In those locations you mention, I doubt you are having network problems.
At each site I was using a different job file for each, and even tried clearing the NVRAM and reseting the RTK, nothing worked.
I appreciate the responses. I was wanting to verify the equipment I was using was the problem, and not the network.
> 15 miles should not be any problem at all. I agree that comms might be the culprit. if you could borrow a phone/Mifi from another carrier to check. Even had one crew set up next to a coffee shop that had free Wifi to do a comms check.
That is actually one of my major complaints with the WSRN. I am never able to obtain a fix inside Starbucks.

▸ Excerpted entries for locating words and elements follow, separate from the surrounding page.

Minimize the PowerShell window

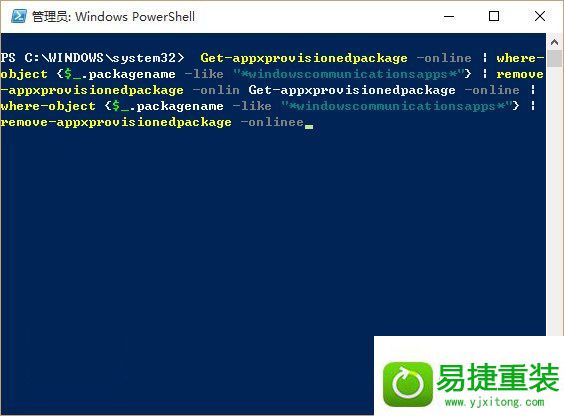[x=449, y=16]
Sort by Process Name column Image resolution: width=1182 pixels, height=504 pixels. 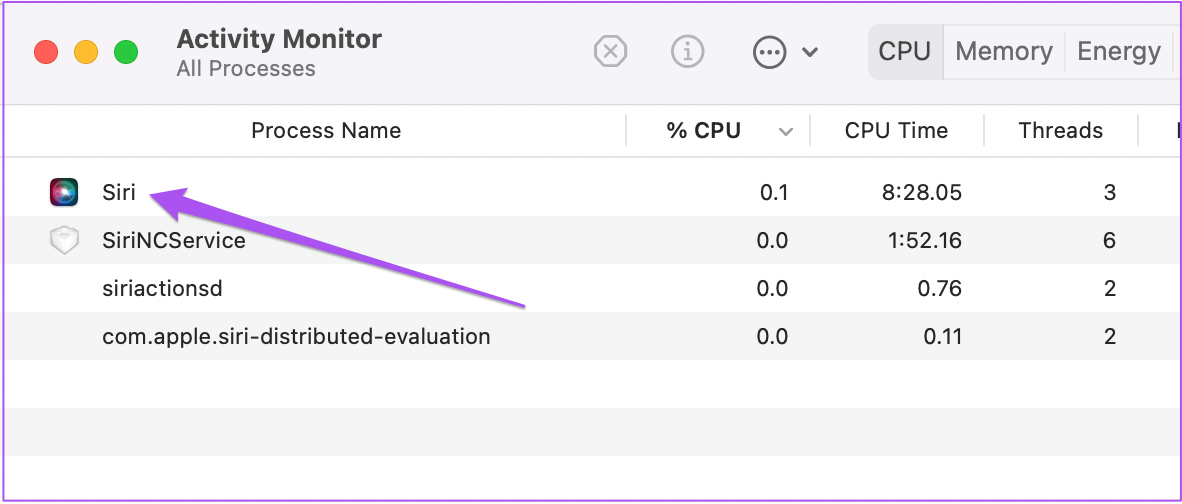pyautogui.click(x=326, y=131)
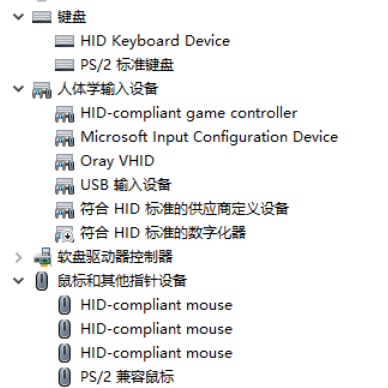This screenshot has height=388, width=388.
Task: Click the game controller device icon
Action: [x=65, y=113]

> That is a head scratcher. I realize that has happened at more than one spot, but for arguments sake it would be wonderful if you coould check with another carrier. It is not uncommon to see lots of bars, but still have inconsistent data (which is kind of disturbing).
Love or hate Javad, one thing I see that he advertises is a way to actually analyze the signal you are getting, at least on the GNSS side. If you could do that on both the cellular network level and the GNSS signals, it might do a lot to make our lives more understandable.